• [What the task requires]: Copy the lines below exactly. Start at the first and finish with the line containing "You are a computer-use agent. This".

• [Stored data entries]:

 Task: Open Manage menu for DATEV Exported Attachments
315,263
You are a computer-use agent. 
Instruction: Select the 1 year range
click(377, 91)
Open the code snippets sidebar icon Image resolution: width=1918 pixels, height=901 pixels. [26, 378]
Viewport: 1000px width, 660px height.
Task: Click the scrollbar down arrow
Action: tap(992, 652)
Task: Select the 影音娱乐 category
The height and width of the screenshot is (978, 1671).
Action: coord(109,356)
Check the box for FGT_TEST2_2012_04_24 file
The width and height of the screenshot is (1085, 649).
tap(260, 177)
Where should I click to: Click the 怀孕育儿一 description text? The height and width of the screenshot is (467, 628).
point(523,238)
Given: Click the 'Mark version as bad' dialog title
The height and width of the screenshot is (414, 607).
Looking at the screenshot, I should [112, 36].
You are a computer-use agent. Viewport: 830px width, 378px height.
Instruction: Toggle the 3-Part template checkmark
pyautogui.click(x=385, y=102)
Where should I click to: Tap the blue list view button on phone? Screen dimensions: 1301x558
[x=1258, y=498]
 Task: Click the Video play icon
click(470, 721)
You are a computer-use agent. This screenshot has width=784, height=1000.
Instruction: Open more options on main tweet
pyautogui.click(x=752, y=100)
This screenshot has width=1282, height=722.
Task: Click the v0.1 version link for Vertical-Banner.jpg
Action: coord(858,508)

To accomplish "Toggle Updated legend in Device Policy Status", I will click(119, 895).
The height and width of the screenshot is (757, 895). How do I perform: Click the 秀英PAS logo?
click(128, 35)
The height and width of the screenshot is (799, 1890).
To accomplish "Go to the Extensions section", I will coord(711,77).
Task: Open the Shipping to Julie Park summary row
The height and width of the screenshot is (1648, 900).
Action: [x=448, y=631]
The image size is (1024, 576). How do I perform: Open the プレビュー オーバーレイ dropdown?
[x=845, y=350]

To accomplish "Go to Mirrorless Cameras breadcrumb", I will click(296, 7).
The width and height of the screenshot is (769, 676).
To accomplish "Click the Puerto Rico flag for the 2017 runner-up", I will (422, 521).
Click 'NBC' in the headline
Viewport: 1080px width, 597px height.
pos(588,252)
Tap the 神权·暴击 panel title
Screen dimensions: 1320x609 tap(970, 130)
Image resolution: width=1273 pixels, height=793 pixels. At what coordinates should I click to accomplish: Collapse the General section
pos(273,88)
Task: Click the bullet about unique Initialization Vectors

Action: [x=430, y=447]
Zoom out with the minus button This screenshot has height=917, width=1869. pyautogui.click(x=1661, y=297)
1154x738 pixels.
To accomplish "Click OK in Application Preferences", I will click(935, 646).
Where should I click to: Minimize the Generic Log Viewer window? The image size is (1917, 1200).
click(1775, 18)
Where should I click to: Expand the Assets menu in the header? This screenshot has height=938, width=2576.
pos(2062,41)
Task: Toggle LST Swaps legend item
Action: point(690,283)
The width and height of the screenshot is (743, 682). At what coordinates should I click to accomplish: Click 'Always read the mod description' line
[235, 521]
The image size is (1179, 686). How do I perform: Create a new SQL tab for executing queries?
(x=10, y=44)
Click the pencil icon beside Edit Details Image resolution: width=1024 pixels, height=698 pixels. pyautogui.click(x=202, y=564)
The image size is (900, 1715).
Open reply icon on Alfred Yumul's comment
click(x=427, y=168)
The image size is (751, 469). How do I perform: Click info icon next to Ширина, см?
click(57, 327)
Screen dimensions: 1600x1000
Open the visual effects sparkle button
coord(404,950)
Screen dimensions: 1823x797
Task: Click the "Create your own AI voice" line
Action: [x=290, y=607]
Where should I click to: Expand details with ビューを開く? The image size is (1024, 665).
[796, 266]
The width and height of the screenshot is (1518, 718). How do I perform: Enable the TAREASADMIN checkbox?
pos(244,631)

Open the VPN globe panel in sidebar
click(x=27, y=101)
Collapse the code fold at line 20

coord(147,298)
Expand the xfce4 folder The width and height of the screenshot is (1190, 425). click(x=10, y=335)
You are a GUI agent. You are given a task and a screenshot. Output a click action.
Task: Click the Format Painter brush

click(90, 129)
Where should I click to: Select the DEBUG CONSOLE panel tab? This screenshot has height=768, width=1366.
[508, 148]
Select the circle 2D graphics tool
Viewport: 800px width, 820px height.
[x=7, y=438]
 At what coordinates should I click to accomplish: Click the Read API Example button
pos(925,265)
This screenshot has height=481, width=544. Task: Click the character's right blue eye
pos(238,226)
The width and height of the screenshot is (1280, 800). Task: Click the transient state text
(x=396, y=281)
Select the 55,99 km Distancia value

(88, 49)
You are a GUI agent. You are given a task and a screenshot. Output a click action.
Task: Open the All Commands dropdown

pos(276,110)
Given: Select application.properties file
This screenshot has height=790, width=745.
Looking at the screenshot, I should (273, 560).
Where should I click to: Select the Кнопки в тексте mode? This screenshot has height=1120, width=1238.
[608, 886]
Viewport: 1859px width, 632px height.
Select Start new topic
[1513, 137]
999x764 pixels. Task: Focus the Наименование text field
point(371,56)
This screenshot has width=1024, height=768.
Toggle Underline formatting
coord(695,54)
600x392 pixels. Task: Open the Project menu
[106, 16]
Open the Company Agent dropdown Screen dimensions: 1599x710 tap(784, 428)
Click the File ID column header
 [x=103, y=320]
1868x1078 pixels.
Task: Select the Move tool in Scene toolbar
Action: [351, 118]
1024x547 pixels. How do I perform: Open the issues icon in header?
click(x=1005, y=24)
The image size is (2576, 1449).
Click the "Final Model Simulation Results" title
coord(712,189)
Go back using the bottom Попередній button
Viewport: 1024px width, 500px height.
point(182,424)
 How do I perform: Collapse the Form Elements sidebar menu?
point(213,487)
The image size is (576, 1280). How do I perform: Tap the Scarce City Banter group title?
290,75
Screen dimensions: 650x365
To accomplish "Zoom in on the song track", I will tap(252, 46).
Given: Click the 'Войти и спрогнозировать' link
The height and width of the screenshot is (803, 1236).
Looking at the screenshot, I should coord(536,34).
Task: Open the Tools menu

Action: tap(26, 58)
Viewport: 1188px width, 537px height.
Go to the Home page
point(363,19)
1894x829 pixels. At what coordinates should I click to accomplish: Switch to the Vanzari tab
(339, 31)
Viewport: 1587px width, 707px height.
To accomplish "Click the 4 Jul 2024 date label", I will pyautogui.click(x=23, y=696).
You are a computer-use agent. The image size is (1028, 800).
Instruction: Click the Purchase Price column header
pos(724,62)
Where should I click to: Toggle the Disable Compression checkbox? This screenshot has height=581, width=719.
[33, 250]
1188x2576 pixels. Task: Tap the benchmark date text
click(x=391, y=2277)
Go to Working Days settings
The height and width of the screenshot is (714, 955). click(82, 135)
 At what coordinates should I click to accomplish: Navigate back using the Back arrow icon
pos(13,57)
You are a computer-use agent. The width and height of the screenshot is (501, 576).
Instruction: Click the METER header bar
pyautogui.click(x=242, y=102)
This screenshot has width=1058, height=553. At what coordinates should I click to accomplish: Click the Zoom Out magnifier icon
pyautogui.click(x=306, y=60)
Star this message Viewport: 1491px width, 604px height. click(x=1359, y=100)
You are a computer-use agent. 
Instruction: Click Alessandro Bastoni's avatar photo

• [Answer space]:
 Task: Open Manage menu for DATEV Exported Attachments
315,263
You are a computer-use agent. 
Instruction: Select the 1 year range
click(377, 91)
Open the code snippets sidebar icon Image resolution: width=1918 pixels, height=901 pixels. [26, 378]
Viewport: 1000px width, 660px height.
Task: Click the scrollbar down arrow
Action: tap(992, 652)
Task: Select the 影音娱乐 category
The height and width of the screenshot is (978, 1671).
Action: coord(109,356)
Check the box for FGT_TEST2_2012_04_24 file
The width and height of the screenshot is (1085, 649).
tap(260, 177)
Where should I click to: Click the 怀孕育儿一 description text? The height and width of the screenshot is (467, 628).
point(523,238)
Given: Click the 'Mark version as bad' dialog title
The height and width of the screenshot is (414, 607).
Looking at the screenshot, I should [112, 36].
You are a computer-use agent. Viewport: 830px width, 378px height.
Instruction: Toggle the 3-Part template checkmark
pyautogui.click(x=385, y=102)
Where should I click to: Tap the blue list view button on phone? Screen dimensions: 1301x558
[x=1258, y=498]
 Task: Click the Video play icon
click(470, 721)
You are a computer-use agent. This screenshot has width=784, height=1000.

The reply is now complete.